American civil rights activist

Maria del Rosario "Rosie" Castro (born 1947) is an American civil rights activist and educator from San Antonio, Texas, who has been involved in several prominent groups, such as the Young Democrats of America, the Mexican American Youth Organization, the Committee for Barrio Betterment, and the Raza Unida Party. She is the mother of Democratic politicians Julian and Joaquin Castro.

== Early life and education ==
Born to Victoria Castro and Edward Perez, Rosie was raised by her mother and a guardian, Marcia Garcia, in San Antonio. Growing up in the San Antonio barrio, Castro cited the beginning of her interest in social justice in witnessing the racial and economic boundaries that affected her family, especially her mother.

With a scholarship from her valedictorian title and other financial means, she successfully enrolled at Our Lady of the Lake University, intending to become a teacher, before earning a degree in Spanish in 1971. At OLLU, she joined with the Catholic Youth Association, but took issue with the organization's lack of minority membership.

As an undergraduate, Castro first became involved in student activism through the Young Democrats, and organizing the campus-required Young Republicans chapter in response.

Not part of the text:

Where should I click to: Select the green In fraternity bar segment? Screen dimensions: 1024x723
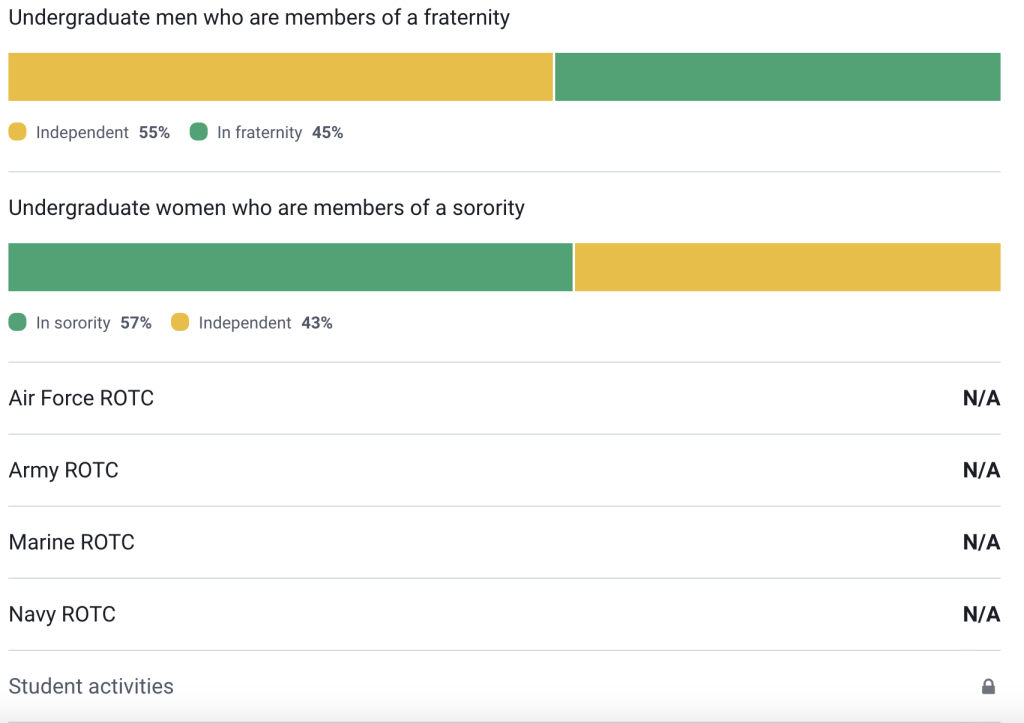pos(777,77)
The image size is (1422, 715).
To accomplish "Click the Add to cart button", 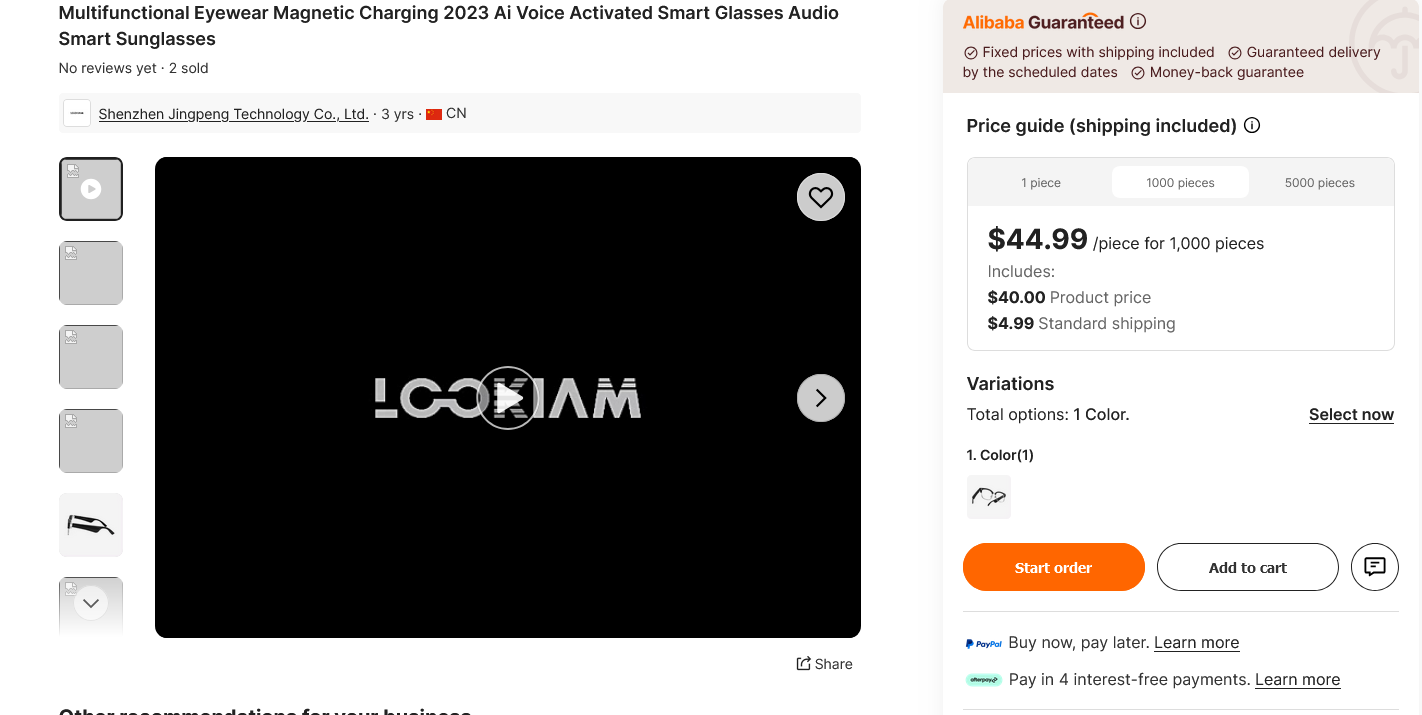I will click(x=1247, y=567).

Castro earned a Master of Public Administration from University of Texas at San Antonio

== Career ==
Rosie first worked as a volunteer for Lyndon B. Johnson's 1964 presidential campaign. Later she joined with the Mexican American Unity Council. With MAUC, she participated in and helped to organize the organization’s boycott of the San Antonio Savings Association, a savings and loan operation headed by former San Antonio Mayor Walter McAllister.

Rosie was active during the "Free Angela Davis" campaign of 1971, and during this period she was under observation by the Federal Bureau of Investigation.

Castro worked with the Raza Unida Party's 1970s initiative to field Mexican-American candidates in Texas, serving as the Bexar County party chair. At the time, the RUP worked alongside the San Antonio Committee for Barrio Betterment to pursue positions in the city. With the CBB, Castro herself became a candidate in 1971 for the San Antonio City Council, finishing second in a field of four candidates.

Castro was interim dean of student affairs at Palo Alto College from 2008 until her retirement in 2013.

In March 2023, Castro was appointed to serve as the interim councilperson for City Council District 7 after Councilwoman Ana Sandoval's resignation. Her term ended on June 21, 2023 when Marina Alderete Gavito was sworn in to represent District 7.

== Personal life ==
On September 16, 1974, she gave birth to twin brothers Julián and Joaquin, conceived during her relationship with Jessie Guzman, who was a mathematics teacher and political activist. Never married, the couple separated when the brothers were eight years old.

Castro continues to be involved in community and national organizations such as Latinas Represent, the Texas Organizing Project, and AARP.

In 2015, she was elected to the San Antonio Women’s Hall of Fame, and in 2017 she was awarded an honorary Ph.D. from Our Lady of the Lake University.

Castro is also a published poet, contributing four pieces to the anthology, Entre Guadalupe y Malinche: Tejanas in Literature and Art, published by the University of Texas Press in 2016.

Both Joaquin Castro and Julian Castro have cited Rosie's activism as the foundation for their political careers. Julian noted in his keynote address that "my mother fought hard for civil rights so that instead of a mop, I could hold this microphone."

In a later interview with Texas Monthly, Julian also noted “Maria del Rosario Castro has never held a political office ... However, today, years later, I read the newspapers, and I see that more Valdezes are sitting on school boards, that a greater number of Garcias are now doctors, lawyers, engineers, and of course, teachers.”